I intentionally left the word “sport” out of the title of this post because, though each of these stories come from the world of sports, the issues highlighted go far beyond something as temporary as an athletic competition. They are stories about higher virtues than winning or losing. They are about things like valor, courage, generosity, compassion, and fairness. I found each of them moving and challenging. I believe each are worthy of your time and thought. Let me know what you think …
Ashton Eaton is one of the greatest athlete’s in the world. He was a three-time NCAA decathlon champion outdoors, a two-time NCAA heptathlon champion indoors (where he holds the world record), the defending US national decathlon champion, and he won the silver medal at the 2011 World Championships in South Korea. I have had the chance to officiate Ashton on a number of occasions and he has always conducted himself with class. He is one of the US stars in track and field that you need to keep your eyes on in this Olympic year.
But he’s not necessarily the real hero in his family. Track and Field News shared a link to Ashton’s blog where he told the story of his brother, a Gunnery Sergeant in the Marines who was recently awarded the Silver Star – the third highest combat medal than can be given. It is worth your time to read Ashton’s words. His brother is just one of thousands of men and women who have risked, and given, their lives to make our world a safer place. They have demonstrated valor and courage on behalf of people they have never met and, for the most part, will never know what they did. We will never know most of their names. It is nice to be able to put a face and a story with one.
One of the football coaches on the hot seat in the SEC (at least at the start of the year) was Mark Richt, the head coach at Georgia. Fortunately, after on 0-2 start, the Bulldogs turned things around and had a great season – winning ten games in a row, the SEC East title, playing in the SEC Championship game, and earning a trip to the Outback Bowl. I say fortunately not because I’m a Georgia fan, but because the SEC (and all of the sports world) needs people like Mark Richt, who has a reputation of being a man of character. As this story also demonstrates, he is a man of generosity. I may not always cheer for Georgia, but I will be a Mark Richt fan.

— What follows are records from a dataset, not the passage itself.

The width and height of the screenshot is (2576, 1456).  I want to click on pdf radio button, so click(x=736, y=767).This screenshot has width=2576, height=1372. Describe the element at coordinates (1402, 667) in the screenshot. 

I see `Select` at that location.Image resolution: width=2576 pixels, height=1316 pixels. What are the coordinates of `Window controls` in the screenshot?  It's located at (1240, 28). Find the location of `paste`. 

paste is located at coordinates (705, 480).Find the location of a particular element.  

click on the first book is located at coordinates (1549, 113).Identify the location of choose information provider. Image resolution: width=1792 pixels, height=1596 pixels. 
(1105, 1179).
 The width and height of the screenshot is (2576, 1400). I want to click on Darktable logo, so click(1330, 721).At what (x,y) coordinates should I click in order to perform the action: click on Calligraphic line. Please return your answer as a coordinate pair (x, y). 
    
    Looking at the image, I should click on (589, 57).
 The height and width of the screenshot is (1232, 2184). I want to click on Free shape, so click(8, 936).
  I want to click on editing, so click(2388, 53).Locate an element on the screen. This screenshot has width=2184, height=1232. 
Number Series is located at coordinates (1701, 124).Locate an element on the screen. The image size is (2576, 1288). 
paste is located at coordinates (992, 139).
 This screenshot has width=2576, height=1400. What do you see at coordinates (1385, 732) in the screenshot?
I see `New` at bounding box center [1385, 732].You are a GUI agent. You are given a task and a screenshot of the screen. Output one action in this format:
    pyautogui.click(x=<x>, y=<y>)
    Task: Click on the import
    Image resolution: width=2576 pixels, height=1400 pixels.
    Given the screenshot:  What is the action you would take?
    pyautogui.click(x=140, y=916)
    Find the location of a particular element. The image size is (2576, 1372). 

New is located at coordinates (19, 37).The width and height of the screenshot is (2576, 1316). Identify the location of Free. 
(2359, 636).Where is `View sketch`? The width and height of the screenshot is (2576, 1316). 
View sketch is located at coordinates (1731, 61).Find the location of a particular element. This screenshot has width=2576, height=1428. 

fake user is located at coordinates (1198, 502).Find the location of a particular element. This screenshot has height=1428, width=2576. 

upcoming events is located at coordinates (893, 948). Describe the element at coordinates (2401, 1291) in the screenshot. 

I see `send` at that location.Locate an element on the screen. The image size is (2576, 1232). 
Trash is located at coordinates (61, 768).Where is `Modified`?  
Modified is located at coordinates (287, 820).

Finally, I came across this story today (again, thanks to Track and Field News). It resonated with me because for the past year we have been dealing with a student in our ministry who found himself in a similar situation as this young lady. One of the things that I have learned from this process is that it is easy to speak from a podium or to a TV camera and dictate policy until you know people who are personally affected and whose future’s are in the balance. Illegal immigration is an issue that needs to be faced and dealt with, but it has to be done (especially in the cases like Ayded’s and Jonathan’s, who were brought to the US as children, have been raised here, and are contributing to making our nation better) with a sense of fairness and compassion.